WHAT IS NEEDED: Using the entries below, return word for word the lines from the one containing "Image resolution: width=2560" up to and including the last.

SOURCE DATA:
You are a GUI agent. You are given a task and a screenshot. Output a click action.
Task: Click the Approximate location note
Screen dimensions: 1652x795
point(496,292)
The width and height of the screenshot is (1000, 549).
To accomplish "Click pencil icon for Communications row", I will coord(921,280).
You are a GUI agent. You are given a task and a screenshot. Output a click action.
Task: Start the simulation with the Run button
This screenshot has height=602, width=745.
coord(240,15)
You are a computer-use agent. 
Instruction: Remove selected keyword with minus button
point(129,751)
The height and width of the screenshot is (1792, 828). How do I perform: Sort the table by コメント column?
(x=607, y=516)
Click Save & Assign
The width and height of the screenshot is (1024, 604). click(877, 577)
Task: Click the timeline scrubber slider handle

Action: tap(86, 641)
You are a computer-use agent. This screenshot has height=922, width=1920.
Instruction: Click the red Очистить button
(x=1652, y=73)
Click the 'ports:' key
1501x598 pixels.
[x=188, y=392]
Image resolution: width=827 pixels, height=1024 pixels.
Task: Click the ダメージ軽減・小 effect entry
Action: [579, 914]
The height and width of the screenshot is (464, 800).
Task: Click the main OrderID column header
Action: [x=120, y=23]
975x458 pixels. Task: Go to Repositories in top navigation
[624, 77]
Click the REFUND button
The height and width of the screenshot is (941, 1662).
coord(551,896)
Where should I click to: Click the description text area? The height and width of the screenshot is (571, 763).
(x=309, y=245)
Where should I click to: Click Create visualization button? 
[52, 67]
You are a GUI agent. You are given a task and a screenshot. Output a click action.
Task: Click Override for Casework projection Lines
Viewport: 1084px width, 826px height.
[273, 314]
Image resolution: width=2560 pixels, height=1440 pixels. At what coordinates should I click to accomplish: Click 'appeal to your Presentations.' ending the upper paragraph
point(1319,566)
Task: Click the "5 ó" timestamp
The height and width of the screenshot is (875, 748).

SOLUTION:
Image resolution: width=2560 pixels, height=1440 pixels. At what coordinates should I click to accomplish: Click 'appeal to your Presentations.' ending the upper paragraph
point(1319,566)
Task: Click the "5 ó" timestamp
The height and width of the screenshot is (875, 748).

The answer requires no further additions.